» **WHAT THE TASK ASKS**: Search the listing below for the word "computer" and copy each line where it appears.
RECORD SET Start Marker
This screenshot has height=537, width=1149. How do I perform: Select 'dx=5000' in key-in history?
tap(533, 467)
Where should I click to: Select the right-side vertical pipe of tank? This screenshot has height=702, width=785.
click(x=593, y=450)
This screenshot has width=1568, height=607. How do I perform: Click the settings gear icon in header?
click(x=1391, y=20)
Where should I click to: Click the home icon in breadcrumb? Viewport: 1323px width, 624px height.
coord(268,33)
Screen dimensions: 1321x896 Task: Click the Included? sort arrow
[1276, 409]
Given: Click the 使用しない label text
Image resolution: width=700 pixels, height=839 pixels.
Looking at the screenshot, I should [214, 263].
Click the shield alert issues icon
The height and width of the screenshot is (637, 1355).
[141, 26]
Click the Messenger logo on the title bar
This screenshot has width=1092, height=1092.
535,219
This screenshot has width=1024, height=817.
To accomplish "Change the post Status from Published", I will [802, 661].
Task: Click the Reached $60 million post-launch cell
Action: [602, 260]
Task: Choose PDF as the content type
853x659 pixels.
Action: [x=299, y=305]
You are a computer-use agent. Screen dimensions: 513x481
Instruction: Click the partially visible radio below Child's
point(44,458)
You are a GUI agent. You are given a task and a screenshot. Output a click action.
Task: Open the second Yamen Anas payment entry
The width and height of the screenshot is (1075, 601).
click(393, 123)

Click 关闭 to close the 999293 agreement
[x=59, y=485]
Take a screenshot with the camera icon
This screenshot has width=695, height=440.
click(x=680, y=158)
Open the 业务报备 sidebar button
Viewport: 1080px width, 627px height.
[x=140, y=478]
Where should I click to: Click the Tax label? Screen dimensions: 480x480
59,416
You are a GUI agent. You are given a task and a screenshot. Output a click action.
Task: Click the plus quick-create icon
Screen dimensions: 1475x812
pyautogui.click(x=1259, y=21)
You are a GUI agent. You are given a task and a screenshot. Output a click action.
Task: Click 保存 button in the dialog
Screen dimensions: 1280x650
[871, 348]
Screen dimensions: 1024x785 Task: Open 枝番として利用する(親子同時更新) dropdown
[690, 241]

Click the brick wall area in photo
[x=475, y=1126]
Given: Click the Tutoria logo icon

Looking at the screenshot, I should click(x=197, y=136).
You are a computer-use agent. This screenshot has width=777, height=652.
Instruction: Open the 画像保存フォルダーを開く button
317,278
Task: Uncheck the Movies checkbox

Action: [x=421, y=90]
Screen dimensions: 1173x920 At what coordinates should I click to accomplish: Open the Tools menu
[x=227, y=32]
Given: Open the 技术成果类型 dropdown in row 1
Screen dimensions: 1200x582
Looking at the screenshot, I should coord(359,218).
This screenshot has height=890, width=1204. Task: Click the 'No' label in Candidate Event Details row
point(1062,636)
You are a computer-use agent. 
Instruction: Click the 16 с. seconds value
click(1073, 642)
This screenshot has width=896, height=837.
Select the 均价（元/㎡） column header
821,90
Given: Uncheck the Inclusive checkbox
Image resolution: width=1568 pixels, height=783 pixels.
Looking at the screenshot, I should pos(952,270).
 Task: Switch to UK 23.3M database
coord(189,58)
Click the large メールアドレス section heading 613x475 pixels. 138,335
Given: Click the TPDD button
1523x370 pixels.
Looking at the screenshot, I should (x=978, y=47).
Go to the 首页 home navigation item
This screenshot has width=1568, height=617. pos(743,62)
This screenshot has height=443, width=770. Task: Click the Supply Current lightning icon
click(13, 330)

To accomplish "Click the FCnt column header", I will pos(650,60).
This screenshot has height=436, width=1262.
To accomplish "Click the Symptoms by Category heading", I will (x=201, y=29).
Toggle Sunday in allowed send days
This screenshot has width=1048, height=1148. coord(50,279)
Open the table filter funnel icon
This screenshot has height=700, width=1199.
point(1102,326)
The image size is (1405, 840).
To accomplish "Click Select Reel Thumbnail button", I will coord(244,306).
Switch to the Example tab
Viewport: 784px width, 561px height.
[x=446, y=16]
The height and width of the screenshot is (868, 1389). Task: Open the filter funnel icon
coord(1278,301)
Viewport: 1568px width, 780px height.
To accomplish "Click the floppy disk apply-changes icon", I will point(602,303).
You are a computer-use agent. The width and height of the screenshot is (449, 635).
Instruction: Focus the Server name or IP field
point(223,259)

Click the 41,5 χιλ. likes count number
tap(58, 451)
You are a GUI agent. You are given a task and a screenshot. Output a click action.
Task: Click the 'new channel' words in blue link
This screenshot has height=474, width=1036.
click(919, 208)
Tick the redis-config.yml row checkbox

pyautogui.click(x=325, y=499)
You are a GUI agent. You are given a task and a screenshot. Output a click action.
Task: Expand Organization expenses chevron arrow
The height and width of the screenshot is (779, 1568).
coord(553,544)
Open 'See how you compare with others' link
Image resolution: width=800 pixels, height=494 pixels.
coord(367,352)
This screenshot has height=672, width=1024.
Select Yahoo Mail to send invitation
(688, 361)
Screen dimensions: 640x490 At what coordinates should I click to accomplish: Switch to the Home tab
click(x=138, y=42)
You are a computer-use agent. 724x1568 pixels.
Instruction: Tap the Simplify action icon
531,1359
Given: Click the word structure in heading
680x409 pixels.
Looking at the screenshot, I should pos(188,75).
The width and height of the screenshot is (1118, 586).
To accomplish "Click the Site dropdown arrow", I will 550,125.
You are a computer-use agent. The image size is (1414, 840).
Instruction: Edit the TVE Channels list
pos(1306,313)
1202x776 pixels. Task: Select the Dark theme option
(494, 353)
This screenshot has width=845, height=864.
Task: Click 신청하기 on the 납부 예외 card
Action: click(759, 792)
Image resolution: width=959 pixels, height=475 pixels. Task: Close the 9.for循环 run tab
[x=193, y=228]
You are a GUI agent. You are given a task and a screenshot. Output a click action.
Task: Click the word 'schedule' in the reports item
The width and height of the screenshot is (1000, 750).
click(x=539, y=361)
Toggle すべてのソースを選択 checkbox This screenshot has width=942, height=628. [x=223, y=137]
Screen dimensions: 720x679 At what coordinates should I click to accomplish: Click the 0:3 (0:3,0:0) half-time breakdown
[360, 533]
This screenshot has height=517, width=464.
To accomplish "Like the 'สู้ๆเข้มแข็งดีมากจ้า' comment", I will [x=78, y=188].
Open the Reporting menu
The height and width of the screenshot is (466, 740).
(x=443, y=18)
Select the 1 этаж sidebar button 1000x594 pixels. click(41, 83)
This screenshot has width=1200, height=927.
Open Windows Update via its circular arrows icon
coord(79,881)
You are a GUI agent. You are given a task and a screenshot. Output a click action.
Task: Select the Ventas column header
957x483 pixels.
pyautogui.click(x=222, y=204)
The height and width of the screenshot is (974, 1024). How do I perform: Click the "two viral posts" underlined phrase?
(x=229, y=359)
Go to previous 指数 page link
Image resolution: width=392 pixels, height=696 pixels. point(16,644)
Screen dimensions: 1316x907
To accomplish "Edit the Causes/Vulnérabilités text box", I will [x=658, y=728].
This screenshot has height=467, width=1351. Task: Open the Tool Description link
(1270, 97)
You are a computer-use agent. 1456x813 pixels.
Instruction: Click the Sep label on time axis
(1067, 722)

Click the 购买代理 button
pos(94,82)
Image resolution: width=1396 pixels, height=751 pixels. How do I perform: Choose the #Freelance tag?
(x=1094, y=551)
RECORD SET End Marker
» **ANSWER SECTION**:
You are a computer-use agent. Screen dimensions: 513x481
You are a computer-use agent. This screenshot has width=777, height=652.
You are a computer-use agent. 
You are a computer-use agent. The width and height of the screenshot is (449, 635).
You are a computer-use agent. 724x1568 pixels.
You are a computer-use agent. The image size is (1414, 840).
You are a computer-use agent. 1456x813 pixels.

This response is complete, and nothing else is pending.